■ RECORDS SHOWN ■

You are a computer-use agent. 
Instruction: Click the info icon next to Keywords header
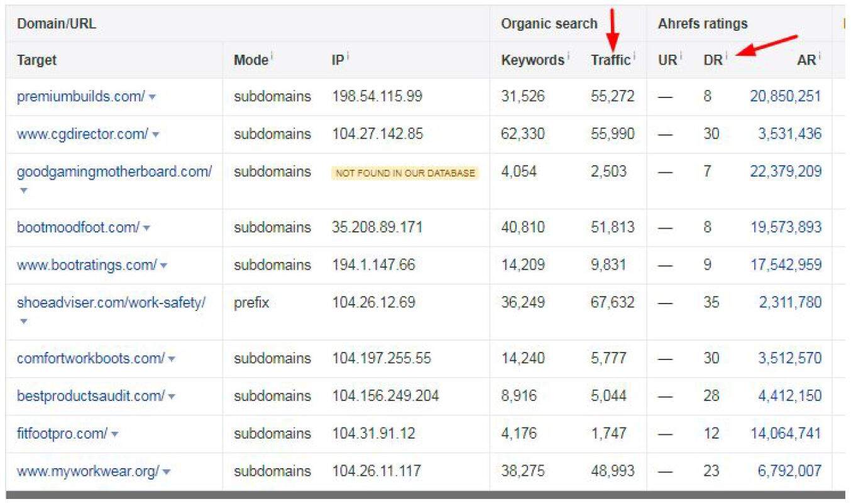[x=568, y=57]
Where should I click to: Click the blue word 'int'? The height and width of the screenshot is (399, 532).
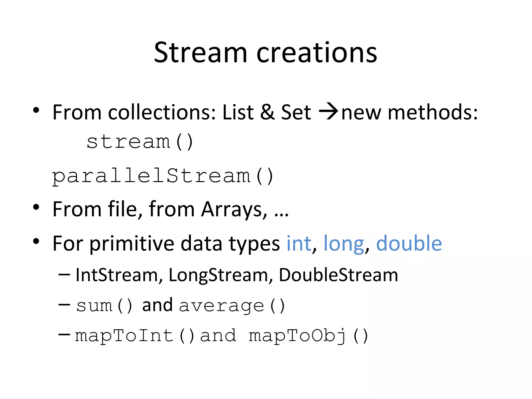pyautogui.click(x=299, y=243)
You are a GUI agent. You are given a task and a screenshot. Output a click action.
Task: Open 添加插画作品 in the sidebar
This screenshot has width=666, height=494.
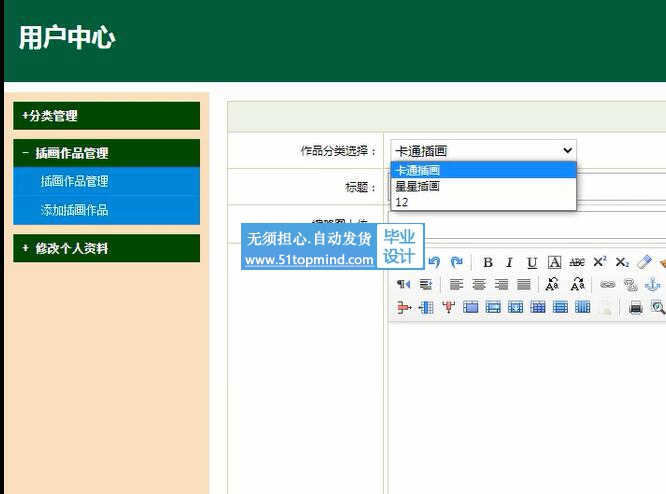tap(74, 210)
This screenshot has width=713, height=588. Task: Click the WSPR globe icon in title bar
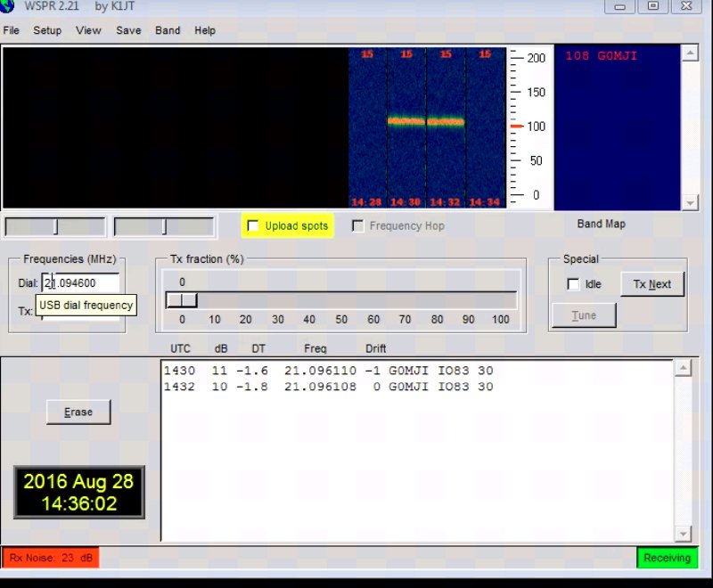[x=9, y=7]
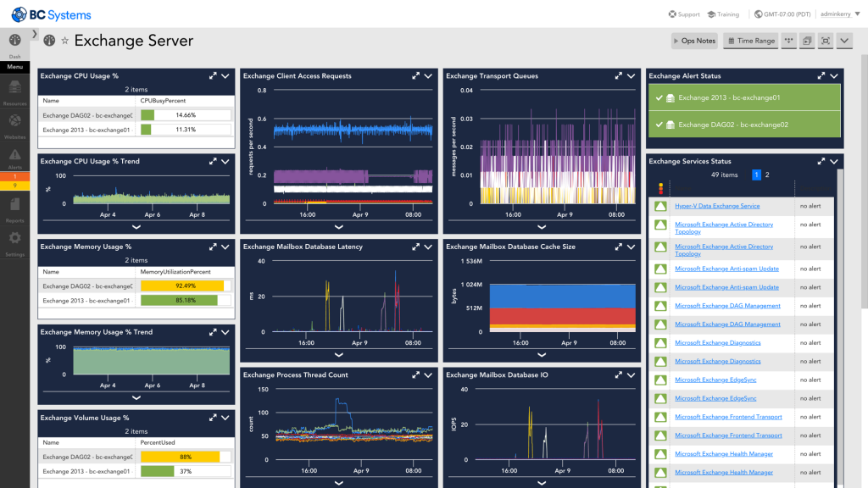Open the Exchange CPU Usage % widget dropdown

[225, 75]
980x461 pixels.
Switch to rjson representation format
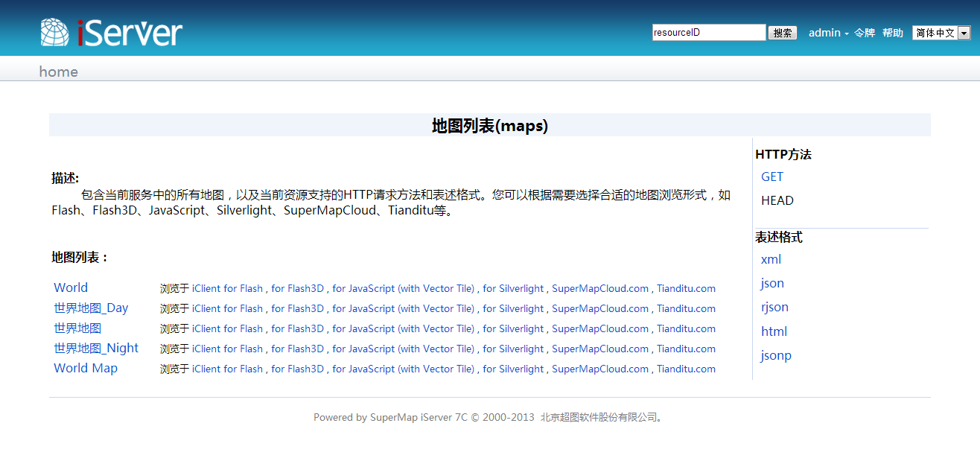click(x=774, y=307)
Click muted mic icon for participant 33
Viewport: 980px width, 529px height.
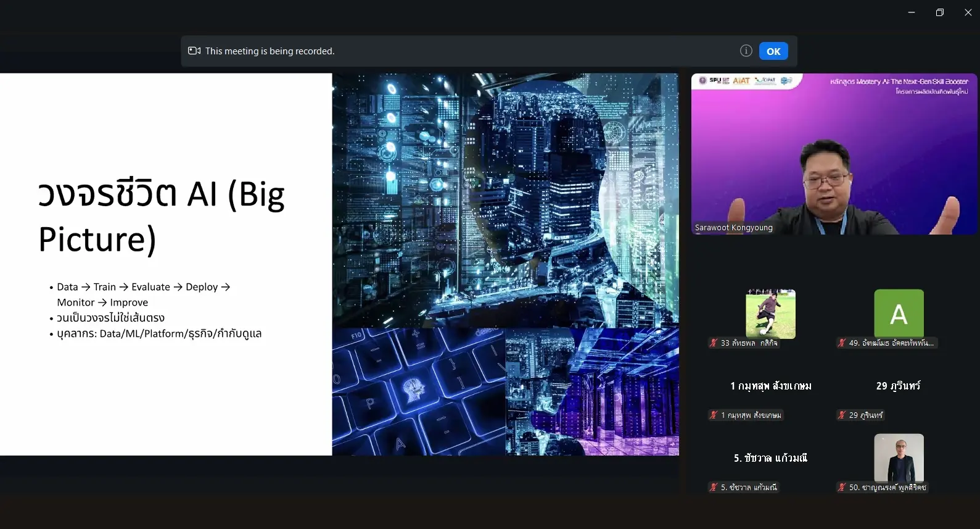pos(714,343)
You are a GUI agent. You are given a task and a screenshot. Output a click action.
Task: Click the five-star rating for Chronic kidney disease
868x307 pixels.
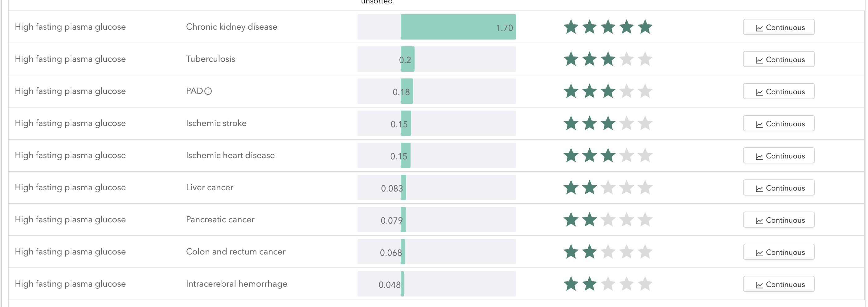coord(608,27)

■ WORK REQUEST ■
Your job is to reproduce the material exactly. Keep pictures out of it.

■ PROBLEM SOLUTION ■
You are a computer-use agent. 
Instruction: Click the info icon next to Keywords header
[x=568, y=57]
Where should I click to: Click the blue word 'int'? The height and width of the screenshot is (399, 532).
pyautogui.click(x=299, y=243)
You are a GUI agent. You are given a task and a screenshot. Output a click action.
Task: Open 添加插画作品 in the sidebar
This screenshot has width=666, height=494.
tap(74, 210)
This screenshot has width=713, height=588. Task: Click the WSPR globe icon in title bar
[x=9, y=7]
Open the Exchange CPU Usage % widget dropdown

[225, 75]
980x461 pixels.
Switch to rjson representation format
click(x=774, y=307)
Click muted mic icon for participant 33
Viewport: 980px width, 529px height.
pos(714,343)
You are a GUI agent. You are given a task and a screenshot. Output a click action.
Task: Click the five-star rating for Chronic kidney disease
868x307 pixels.
coord(608,27)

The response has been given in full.